Errors during meiotic cell division are a leading cause of mental retardation and pregnancy failure in our species. Research over the past decade has demonstrated that the vast majority of meiotic errors are maternal in origin and that the incidence of these errors is strongly correlated with maternal age. The mechanism(s) of error, however, and the manner in which age influences the process of meiotic chromosome segregation remain unknown. The proposed research approaches this problem by focusing on an essential feature of meiotic chromosomes that mediates chromosome segregation at the first meiotic division; reciprocal exchange (recombination) events between homologous chromosomes. Our understanding of the high meiotic error rate in our species has been hampered by the lack of a suitable animal model. The advent of gene targeting technology, however, has provided a means of creating mutations in specific gene. Targeted disruption of genes involved in DNA mismatch repair has resulted in the first mammalian mutants that show a reduction in recombination levels. We will utilize these mutants as well as naturally occurring murine variants to understand the role of recombination in meiotic chromosome segregation. These studies will provide valuable insight to the control of the normal female meiotic process and will allow us to test hypotheses about the mechanism of meiotic errors in the human female.

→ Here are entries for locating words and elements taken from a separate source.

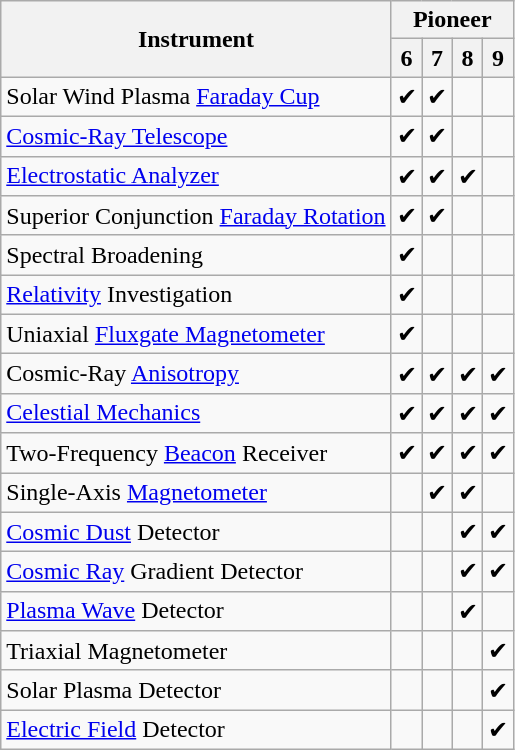
Two-Frequency Beacon Receiver [196, 453]
7 [438, 58]
9 [498, 58]
Pioneer [452, 20]
Superior Conjunction Faraday Rotation [196, 216]
Electrostatic Analyzer [196, 176]
Spectral Broadening [196, 255]
Celestial Mechanics [196, 413]
Cosmic-Ray Anisotropy [196, 374]
Cosmic Ray Gradient Detector [196, 572]
Triaxial Magnetometer [196, 651]
Solar Plasma Detector [196, 690]
Cosmic Dust Detector [196, 532]
Single-Axis Magnetometer [196, 492]
Cosmic-Ray Telescope [196, 136]
Uniaxial Fluxgate Magnetometer [196, 334]
Instrument [196, 39]
Plasma Wave Detector [196, 611]
Solar Wind Plasma Faraday Cup [196, 97]
6 [406, 58]
8 [468, 58]
Relativity Investigation [196, 295]
Electric Field Detector [196, 730]
For the text-containing cell, return its midpoint in [x, y] coordinate format. 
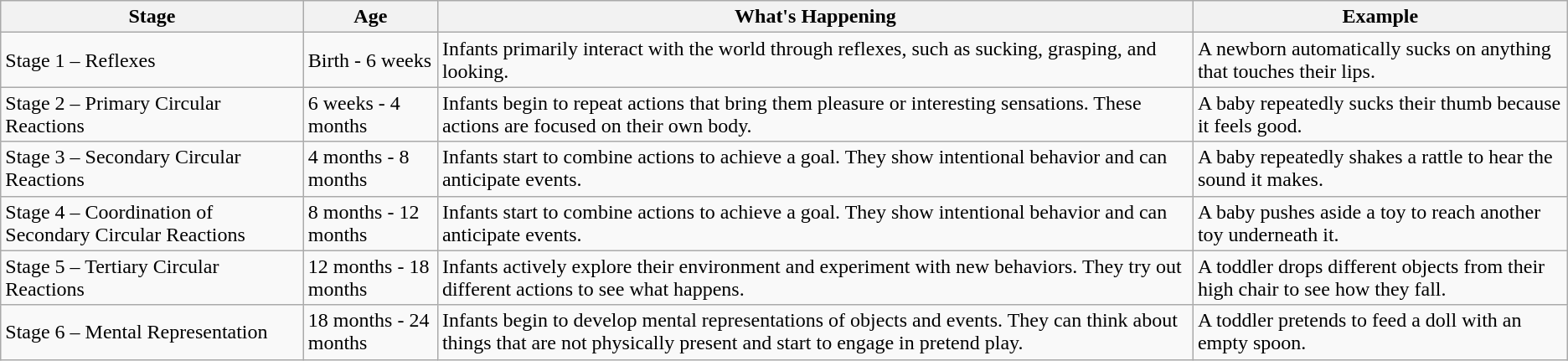
A baby pushes aside a toy to reach another toy underneath it. [1380, 223]
18 months - 24 months [370, 332]
Stage 5 – Tertiary Circular Reactions [152, 278]
Infants primarily interact with the world through reflexes, such as sucking, grasping, and looking. [815, 60]
Infants begin to repeat actions that bring them pleasure or interesting sensations. These actions are focused on their own body. [815, 114]
Stage 1 – Reflexes [152, 60]
A baby repeatedly shakes a rattle to hear the sound it makes. [1380, 169]
12 months - 18 months [370, 278]
Infants actively explore their environment and experiment with new behaviors. They try out different actions to see what happens. [815, 278]
Birth - 6 weeks [370, 60]
Stage 6 – Mental Representation [152, 332]
6 weeks - 4 months [370, 114]
A toddler drops different objects from their high chair to see how they fall. [1380, 278]
Stage [152, 17]
A newborn automatically sucks on anything that touches their lips. [1380, 60]
Stage 4 – Coordination of Secondary Circular Reactions [152, 223]
A baby repeatedly sucks their thumb because it feels good. [1380, 114]
Example [1380, 17]
4 months - 8 months [370, 169]
What's Happening [815, 17]
Stage 3 – Secondary Circular Reactions [152, 169]
Age [370, 17]
Stage 2 – Primary Circular Reactions [152, 114]
A toddler pretends to feed a doll with an empty spoon. [1380, 332]
8 months - 12 months [370, 223]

减数分裂细胞分裂过程中的错误是导致人类智力迟钝和妊娠失败的主要原因。过去十年的研究表明，绝大多数减数分裂错误源于母体，并且这些错误的发生率与母体年龄密切相关。然而，错误的机制以及年龄影响减数分裂染色体分离过程的方式仍然未知。提出的研究通过关注减数分裂染色体在第一次减数分裂时介导染色体分离的基本特征来解决这一问题；同源染色体之间的相互交换（重组）事件。由于缺乏合适的动物模型，我们对人类高减数分裂错误率的理解一直受到阻碍。然而，基因靶向技术的出现提供了在特定基因中产生突变的手段。参与DNA错配修复的基因的靶向破坏导致了第一个显示重组水平降低的哺乳动物突变体。我们将利用这些突变体以及自然发生的小鼠变异来了解重组在减数分裂染色体分离中的作用。这些研究将为正常女性减数分裂过程的控制提供有价值的见解，并将使我们能够测试关于人类女性减数分裂错误机制的假设。